Speaking to representatives of Canada’s independent presses, one thing becomes clear: they’re all focusing heavily on increasing diversity, equity, and inclusion within their catalogs. For Arsenal Pulp Press, that means promoting this fall’s release of Leah Lakshmi Piepzna-Samarasinha’s The Future Is Disabled. The book, a follow-up to bestseller Care Work, is a title that Lam says is expected to have significant success in the U.S. market, just like its predecessor. He calls disability “a growing genre for the press.”

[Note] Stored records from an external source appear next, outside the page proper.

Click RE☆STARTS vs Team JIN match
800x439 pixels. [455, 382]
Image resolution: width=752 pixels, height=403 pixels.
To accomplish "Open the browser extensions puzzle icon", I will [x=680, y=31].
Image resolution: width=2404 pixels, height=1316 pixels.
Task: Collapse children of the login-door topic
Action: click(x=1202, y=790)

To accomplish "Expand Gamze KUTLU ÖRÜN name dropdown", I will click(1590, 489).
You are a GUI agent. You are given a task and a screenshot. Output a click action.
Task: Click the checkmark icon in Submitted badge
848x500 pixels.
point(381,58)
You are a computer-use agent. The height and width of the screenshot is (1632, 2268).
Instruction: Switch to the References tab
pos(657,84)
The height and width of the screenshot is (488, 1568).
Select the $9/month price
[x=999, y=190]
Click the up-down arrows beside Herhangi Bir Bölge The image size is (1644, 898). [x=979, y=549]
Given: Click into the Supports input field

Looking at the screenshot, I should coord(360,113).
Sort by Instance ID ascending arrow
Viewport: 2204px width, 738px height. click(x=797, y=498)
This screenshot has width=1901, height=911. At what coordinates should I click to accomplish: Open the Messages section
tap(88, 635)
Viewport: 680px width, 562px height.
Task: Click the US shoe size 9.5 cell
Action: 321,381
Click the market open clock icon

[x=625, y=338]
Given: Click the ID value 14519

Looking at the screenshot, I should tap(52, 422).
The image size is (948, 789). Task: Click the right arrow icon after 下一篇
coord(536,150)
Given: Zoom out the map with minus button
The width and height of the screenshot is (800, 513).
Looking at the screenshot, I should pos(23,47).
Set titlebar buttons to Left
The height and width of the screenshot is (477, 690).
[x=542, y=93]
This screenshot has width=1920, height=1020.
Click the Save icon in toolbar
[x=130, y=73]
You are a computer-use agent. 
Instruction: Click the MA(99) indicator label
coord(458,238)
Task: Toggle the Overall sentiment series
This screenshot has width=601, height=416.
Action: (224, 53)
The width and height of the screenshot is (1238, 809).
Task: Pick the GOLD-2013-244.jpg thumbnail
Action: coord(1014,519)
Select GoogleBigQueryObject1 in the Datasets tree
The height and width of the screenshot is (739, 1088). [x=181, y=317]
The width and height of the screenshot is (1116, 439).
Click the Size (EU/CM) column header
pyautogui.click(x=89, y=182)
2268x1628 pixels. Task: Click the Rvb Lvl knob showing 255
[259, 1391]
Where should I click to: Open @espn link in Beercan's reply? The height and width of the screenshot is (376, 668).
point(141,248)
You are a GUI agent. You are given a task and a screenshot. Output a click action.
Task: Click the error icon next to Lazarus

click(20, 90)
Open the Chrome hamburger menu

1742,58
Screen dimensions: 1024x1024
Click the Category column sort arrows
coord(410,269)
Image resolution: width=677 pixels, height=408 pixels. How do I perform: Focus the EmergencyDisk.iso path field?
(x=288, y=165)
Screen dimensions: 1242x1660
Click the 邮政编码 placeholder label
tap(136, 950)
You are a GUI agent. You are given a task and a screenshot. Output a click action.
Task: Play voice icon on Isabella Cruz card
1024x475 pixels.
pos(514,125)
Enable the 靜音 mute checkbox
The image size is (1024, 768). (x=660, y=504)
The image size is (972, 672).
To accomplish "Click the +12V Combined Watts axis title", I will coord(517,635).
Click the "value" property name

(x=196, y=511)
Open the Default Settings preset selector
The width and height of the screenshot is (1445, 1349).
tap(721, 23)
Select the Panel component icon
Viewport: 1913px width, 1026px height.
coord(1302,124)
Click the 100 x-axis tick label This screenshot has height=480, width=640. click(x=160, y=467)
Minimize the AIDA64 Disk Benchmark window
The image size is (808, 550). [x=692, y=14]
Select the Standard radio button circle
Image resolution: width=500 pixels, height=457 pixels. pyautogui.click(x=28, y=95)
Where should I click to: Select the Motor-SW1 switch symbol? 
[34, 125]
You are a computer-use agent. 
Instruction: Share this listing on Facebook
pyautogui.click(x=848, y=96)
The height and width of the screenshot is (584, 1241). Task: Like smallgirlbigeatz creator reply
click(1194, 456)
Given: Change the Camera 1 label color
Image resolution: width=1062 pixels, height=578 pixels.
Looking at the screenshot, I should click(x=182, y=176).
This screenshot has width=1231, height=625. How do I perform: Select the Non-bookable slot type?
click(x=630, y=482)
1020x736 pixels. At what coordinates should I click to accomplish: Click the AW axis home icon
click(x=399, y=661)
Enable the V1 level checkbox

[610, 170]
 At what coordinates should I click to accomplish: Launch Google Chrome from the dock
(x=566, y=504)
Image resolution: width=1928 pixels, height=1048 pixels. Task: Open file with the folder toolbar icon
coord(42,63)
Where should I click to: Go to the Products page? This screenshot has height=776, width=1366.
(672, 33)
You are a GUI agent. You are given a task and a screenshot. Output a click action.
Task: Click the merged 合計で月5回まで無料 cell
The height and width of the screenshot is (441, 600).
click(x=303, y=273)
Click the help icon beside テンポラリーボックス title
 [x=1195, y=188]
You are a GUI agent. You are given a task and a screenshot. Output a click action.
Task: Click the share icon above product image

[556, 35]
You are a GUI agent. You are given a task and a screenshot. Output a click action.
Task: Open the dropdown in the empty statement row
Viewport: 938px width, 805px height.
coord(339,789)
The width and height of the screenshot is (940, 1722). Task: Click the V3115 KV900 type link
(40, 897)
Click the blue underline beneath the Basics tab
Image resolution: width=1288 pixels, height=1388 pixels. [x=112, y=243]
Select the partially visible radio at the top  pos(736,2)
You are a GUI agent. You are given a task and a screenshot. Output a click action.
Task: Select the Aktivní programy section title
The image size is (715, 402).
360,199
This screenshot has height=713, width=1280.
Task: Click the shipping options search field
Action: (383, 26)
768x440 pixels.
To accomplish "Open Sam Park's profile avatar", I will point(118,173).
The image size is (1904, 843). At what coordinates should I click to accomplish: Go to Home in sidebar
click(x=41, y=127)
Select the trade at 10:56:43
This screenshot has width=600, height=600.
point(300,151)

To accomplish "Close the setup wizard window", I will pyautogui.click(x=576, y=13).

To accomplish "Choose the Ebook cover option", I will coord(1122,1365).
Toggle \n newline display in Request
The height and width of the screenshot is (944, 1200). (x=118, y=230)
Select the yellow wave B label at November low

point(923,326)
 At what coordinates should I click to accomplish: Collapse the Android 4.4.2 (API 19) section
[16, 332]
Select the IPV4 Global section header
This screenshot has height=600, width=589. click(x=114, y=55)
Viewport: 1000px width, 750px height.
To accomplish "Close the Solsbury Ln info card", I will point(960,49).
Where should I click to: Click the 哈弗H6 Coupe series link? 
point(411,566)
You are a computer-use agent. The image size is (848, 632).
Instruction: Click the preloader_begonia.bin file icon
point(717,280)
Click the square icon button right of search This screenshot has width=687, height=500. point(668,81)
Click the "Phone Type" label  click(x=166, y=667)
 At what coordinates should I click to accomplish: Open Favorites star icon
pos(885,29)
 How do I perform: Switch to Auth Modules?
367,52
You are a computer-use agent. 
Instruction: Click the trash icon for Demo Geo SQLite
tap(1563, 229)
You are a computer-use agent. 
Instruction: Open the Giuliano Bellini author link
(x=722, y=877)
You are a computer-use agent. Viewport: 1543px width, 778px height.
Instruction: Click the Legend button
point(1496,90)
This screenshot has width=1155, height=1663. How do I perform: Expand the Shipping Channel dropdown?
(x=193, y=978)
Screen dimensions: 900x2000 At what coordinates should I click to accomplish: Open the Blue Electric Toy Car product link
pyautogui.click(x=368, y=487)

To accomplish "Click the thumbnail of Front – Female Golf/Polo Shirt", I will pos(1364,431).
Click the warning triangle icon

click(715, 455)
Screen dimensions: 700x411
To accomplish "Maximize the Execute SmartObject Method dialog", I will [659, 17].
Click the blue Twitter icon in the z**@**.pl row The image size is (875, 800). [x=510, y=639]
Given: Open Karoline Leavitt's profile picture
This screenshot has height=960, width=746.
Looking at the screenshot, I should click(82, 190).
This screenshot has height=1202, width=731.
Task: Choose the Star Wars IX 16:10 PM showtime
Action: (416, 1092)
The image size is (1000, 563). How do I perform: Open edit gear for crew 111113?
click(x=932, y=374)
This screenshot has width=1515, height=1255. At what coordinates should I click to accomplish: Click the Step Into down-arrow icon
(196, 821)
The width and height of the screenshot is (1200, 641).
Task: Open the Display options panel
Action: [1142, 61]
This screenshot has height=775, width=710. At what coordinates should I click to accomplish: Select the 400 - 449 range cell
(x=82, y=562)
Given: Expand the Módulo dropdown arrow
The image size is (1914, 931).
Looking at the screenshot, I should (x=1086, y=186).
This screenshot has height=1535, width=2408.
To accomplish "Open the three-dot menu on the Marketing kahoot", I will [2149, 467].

Other titles Arsenal is leading with are In the Key of Dale by Benjamin Lefebvre, described as “a disarming coming-of-age novel about a queer teen music prodigy”; The Lost Century by Larissa Lai, “a historical novel about war, colonialism, love, and loyalty during Japan’s occupation of Hong Kong in World War II”; and Holden After and Before by Tara McGuire, a memoir that focuses on family, overdose, and grief.

At the University of Regina Press, fronting the publisher’s fall catalog is The Life Sentences of Rik McWhinney. In the book, McWhinney, who was incarcerated for close to 35 years and passed away in 2019, shares what it was like to live in prison.

At Coach House, Lindsay is keen to highlight Suzette Mayr’s The Sleeping Car Porter, which he describes as featuring a Black queer Canadian sleeping car porter who, when overworked, begins to have halucinations and see science fiction “bleed into reality.”

At Thistledown, one of the titles Philips is high on is The Elephant on Karlu˚v Bridge by Thomas Trofimuk. The book, which Philips describes as a “very large, imaginative, poetic, entertaining novel,” focuses on an elephant that encounters people as they are contemplating life and is narrated by the bridge.

Nimbus is promoting the work of author-illustrator Briana Corr Scott, who has two new books out this fall. The first, If You Could Be Anything, is a call-and-response picture book featuring striking images of coastal landscapes and oceanic animals. The second title, Twelve Days of Christmas: A Celebration of Nature, reframes the classic holiday song with a natural perspective, using a Victorian art style known as botanical maximalism in its ornate, lush illustrations.

Baraka Books has great hopes for two works of literary fiction set in wartime: Shaf and the Remington, Rana Bose’s fourth novel, and Foxhunt, a debut novel by Luke Francis Beirne.

Lastly, at Pajama Press, Winskill is excited about Berani, an upcoming novel by Michelle Kadarusman. The book is described as “an honest and stirring novel about the choices made by young environmental activists, and the balancing act between consequence and triumph.”

A fitting description of the Canadian book publishing landscape: a balancing act.